Hydrogen company Plug Power launched operations at the largest liquid green hydrogen plant in the U.S., located in Woodbine, Georgia.
The facility has the capacity to produce 15 tons of green hydrogen per day; enough, the company says, to power some 15,000 forklifts daily. It includes eight, 5 MW electrolyzers; the largest such electrolyzer deployment in the U.S., which produce hydrogen. This hydrogen gas is then condensed into a liquid, by dropping its temperature to -423F, at which point it can be routed to hydrogen fueling stations. The facility is located a mile away from highway I-95 and 20 miles away from I-10, giving it easy access to commercial and industrial centers across the country, the company said.
The hydrogen produced by the new facility will add to the liquid hydrogen deliveries that Plug Power currently makes to its customers for fuel cell electric vehicle fleets, stationary power applications, and other such uses. Liquid and gaseous hydrogen are both expected to positively impact the company’s bottom line, Plug Power said.
The move comes as interest in green hydrogen grows as a tool to decarbonize specific industries, including heavy-duty transportation, heavy manufacturing and aviation.
“The hydrogen market in the U.S. is at an inflection point. We expect hydrogen infrastructure and product offerings to vastly expand in the next five years, including increasing commercial uses in hard-to-abate sectors like concrete, steel, glass manufacturing, and more,” Andy Marsh, CEO of Plug Power, told pv magazine USA.
The company is committed to driving that continued market expansion with the buildout of its North American hydrogen production plant network, strong partners, and expanded electrolyzer production, Marsh added.
The role of the hydrogen sector in the clean energy transition has been backed by recent legislation, such as the Inflation Reduction Act – and specifically, the clean hydrogen production tax credit (PTC), which Marsh said has the potential to catalyze the domestic hydrogen sector, and drive down costs, allowing the industry to scale in a meaningful way.

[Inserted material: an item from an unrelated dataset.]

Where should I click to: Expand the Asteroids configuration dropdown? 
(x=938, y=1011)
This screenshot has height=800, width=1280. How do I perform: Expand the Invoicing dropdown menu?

At the same time, “there are still a lot of outstanding questions on the implementation of the PTC based on the draft guidance the U.S. Treasury Department released at the end of 2023,” he added.
Now that the Georgia facility is online, the company is looking at building out a green hydrogen network of production plants across the U.S. and has made substantial progress on other U.S.-based plants, including plants in Louisiana, New York, and Texas, Marsh said.
“All these plants in development will benefit from our experience building the plant in Georgia,” he said.
At the same time, Marsh noted, government policy support is essential for the hydrogen industry to scale and achieve cost parity with other energy sources.
“Policymaker guidance on incentives aimed at fostering the clean hydrogen industry must be clear and pragmatic in achieving these aims,” he said.